-1

I have an array which stores it's values in a sorted list. I have been using this sorted list to organise data, by date in several other spreadsheets.

My source data is a series of 12 worksheets in one workbook. Each worksheet reflecting a single calendar month. Number of transactions/runs is dynamic--averages 60 or so a month so I set a limit to my loop of 200 as this should be more than enough to cover any growth in business.

My current set of data is such that I have several repeat deliveries (different cargo/weights et al. but the same delivery location). I want to consolidate those "repeat"/similar rows into a single entry in the list, sum the number of pieces delivered, weight and delivery cost, and to increment a counter to show the number of repeated deliveries to that respective site.

Example: January, 2016
Delivered from:    Delivered to:    No.

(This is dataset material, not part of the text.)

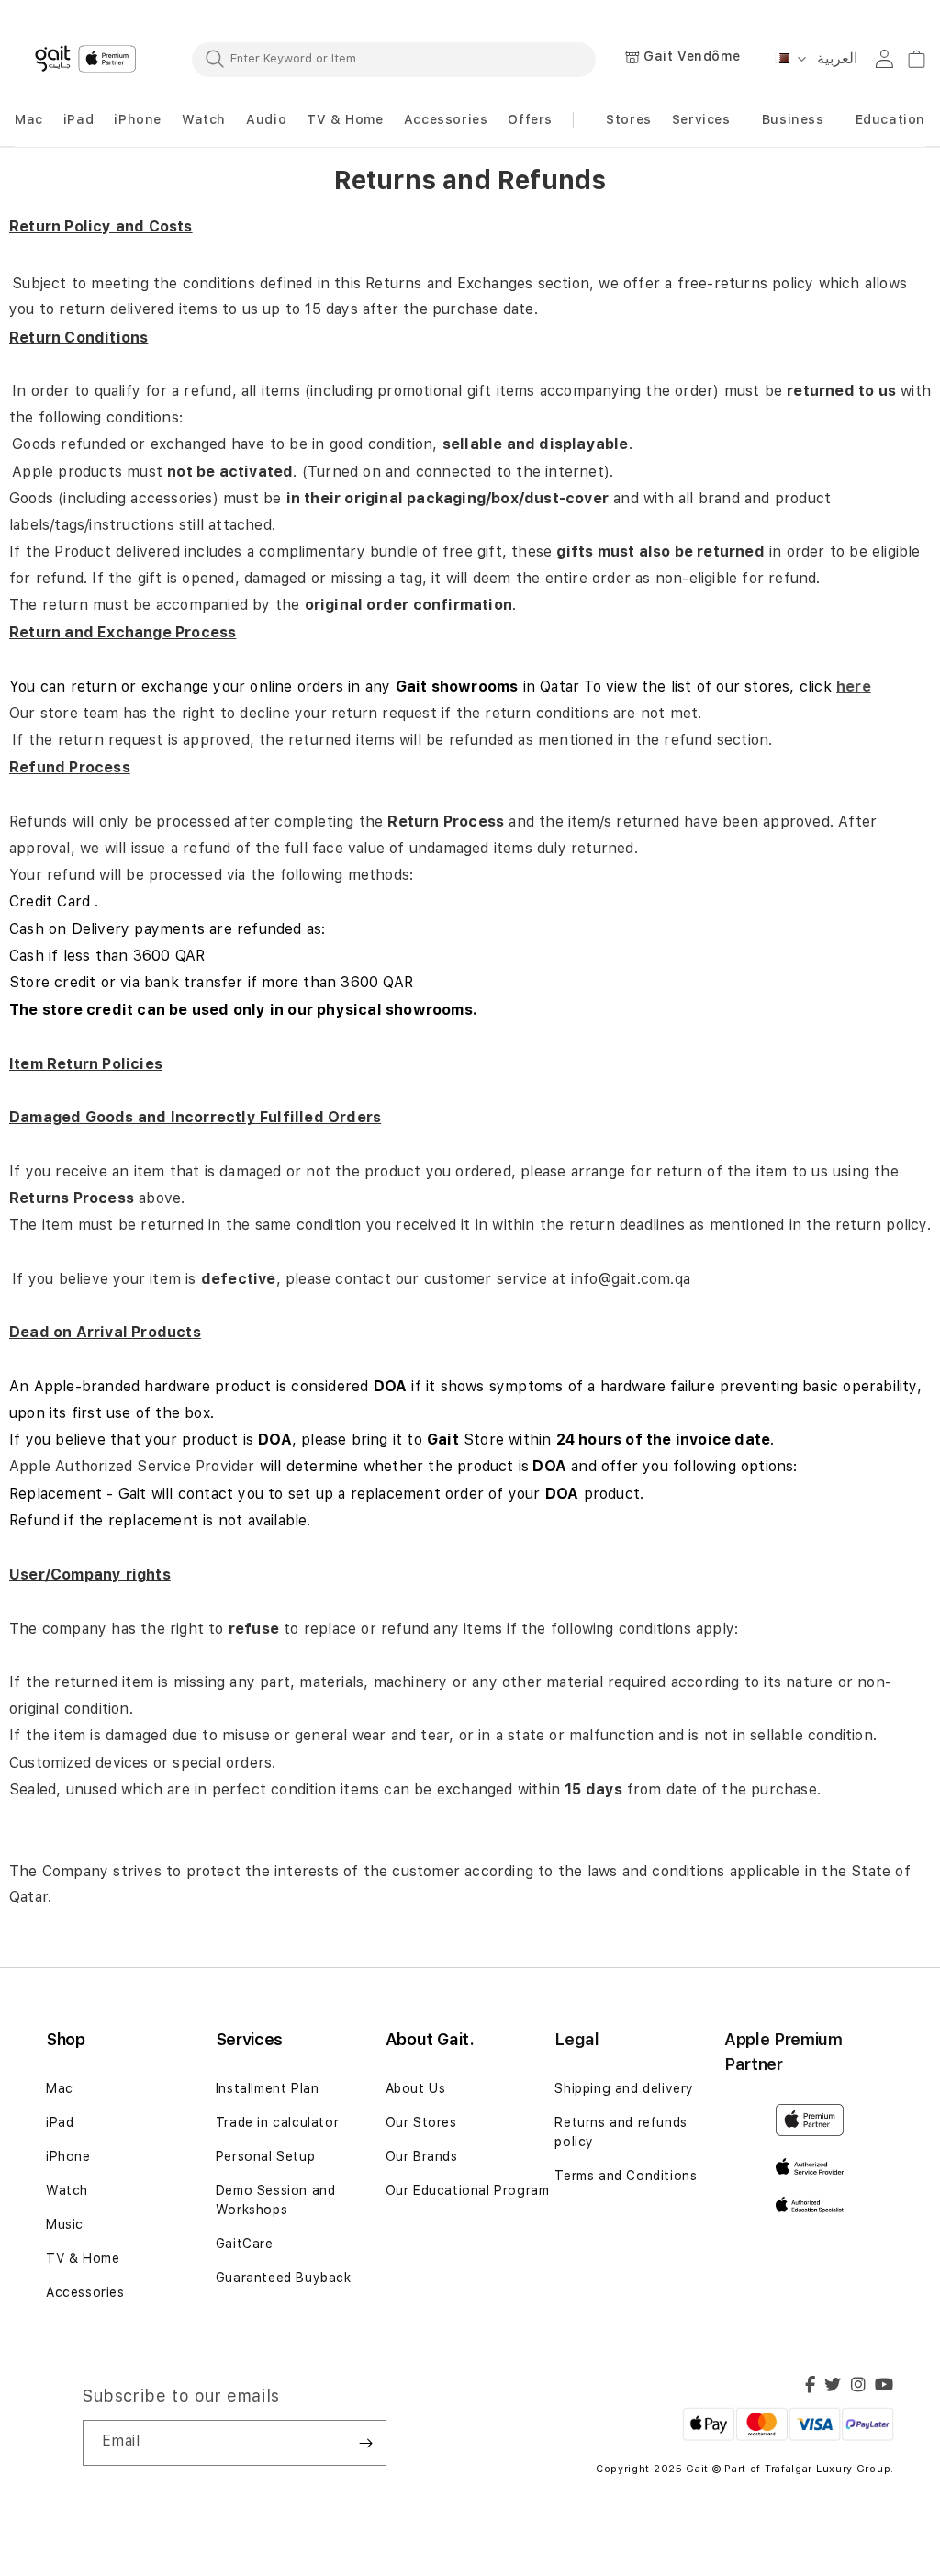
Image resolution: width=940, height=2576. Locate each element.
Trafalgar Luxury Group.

Pieces:    Weight:    Cost:
Site A             Site B           10             100        $120.00
Site A             Site C           5              20         $80.00
Site B             Site C           2              30         $45.00
Site A             Site C           20             460        $375.00

Summary:
Delivered to:    No. of Deliveries:    No. Pieces:    Weight:    Cost:
Site B           1                     10             100        $120.00
Site C           3                     27             510        $500.00

I can think of ways to do this by dumping data to a "scrap" worksheet, however, I want a VBA solution which is "internal" so that no such "scratch pad" is required.

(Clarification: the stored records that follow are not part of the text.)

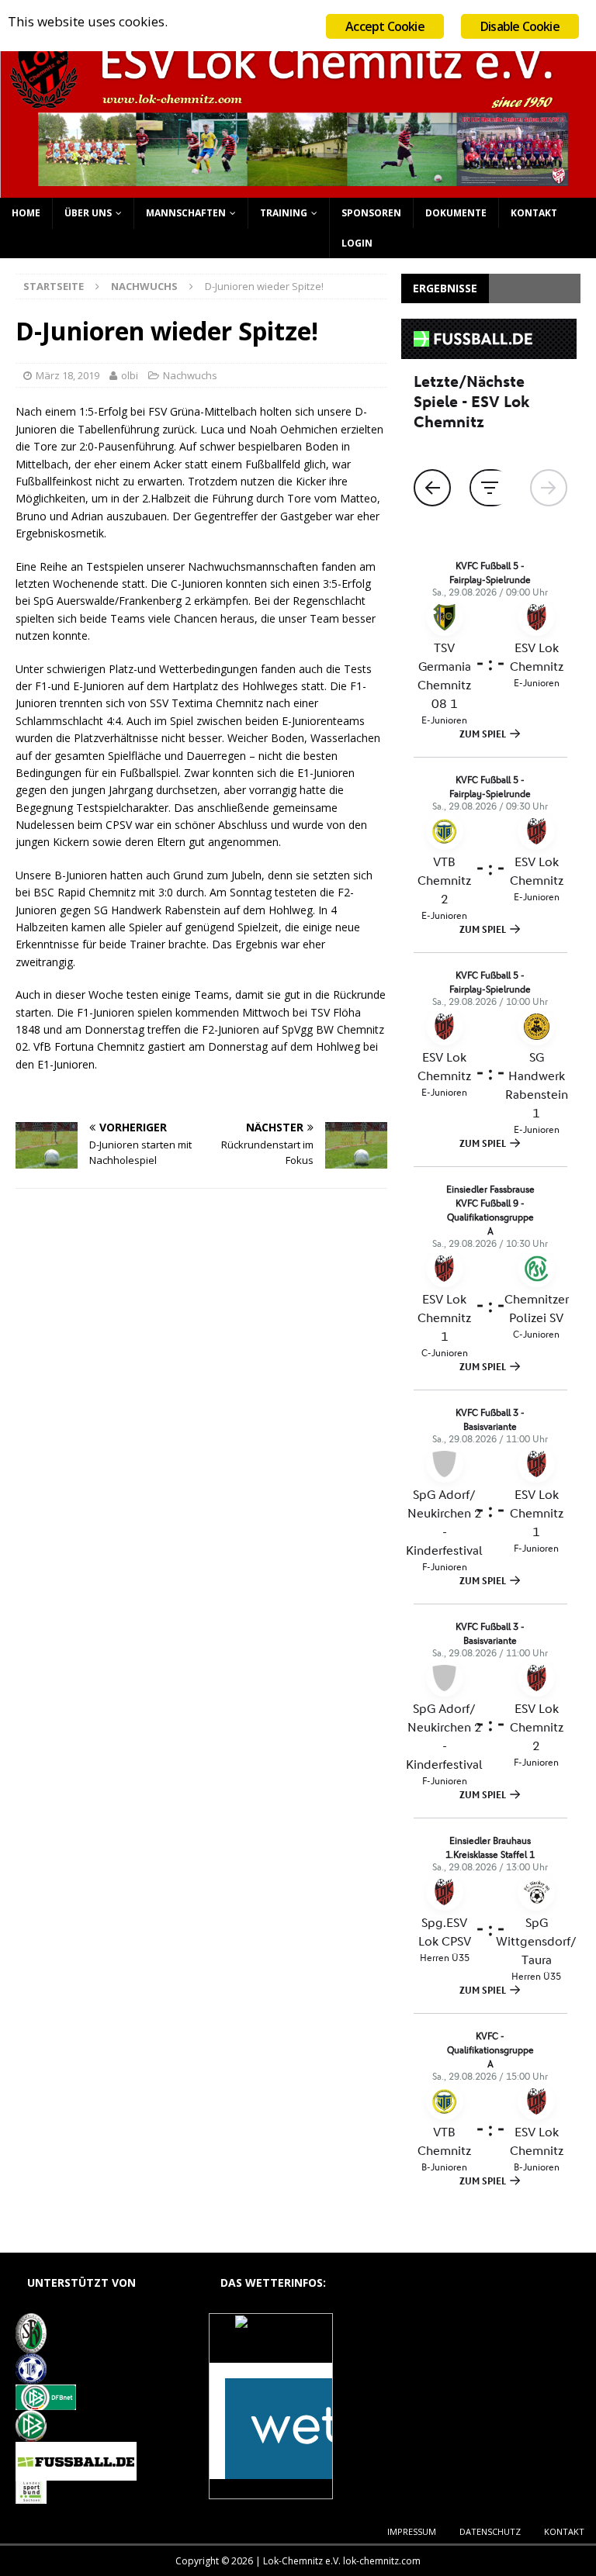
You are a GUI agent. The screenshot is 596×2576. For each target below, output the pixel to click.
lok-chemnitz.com (382, 2560)
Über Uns (88, 212)
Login (356, 243)
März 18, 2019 (67, 375)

The number of deliveries, in total, is dynamic. The number of repeat deliveries, for any given location, is also dynamic.

I am finding it very difficult to compose an efficient way to consolidate the information in my list with the above parameters as I am still very new to VBA/Excel.

Any suggestions are appreciated, in particular if you have example code--I know what I want, I'm just not sure how to implement it in VBA.

A sample of my array loading and transfer to the list is shown below (with variable definitions et al. omitted).

    Set List = CreateObject("System.Collections.SortedList")

    'Grab Monthly Data by Route
    For Each ws In Worksheets
        If ws.Name <> "Summary" Then

            Call DeleteHidden 'Delete Hidden Rows/Columns in the active worksheet if any

     With ws
            'loop through the sheet to 207 (~3x greatest number of deliveries)
            For RowCount = 7 To 207
                'Check for dates for each row (Month/Day/Year)
                d = DateValue(.Cells(RowCount, 1))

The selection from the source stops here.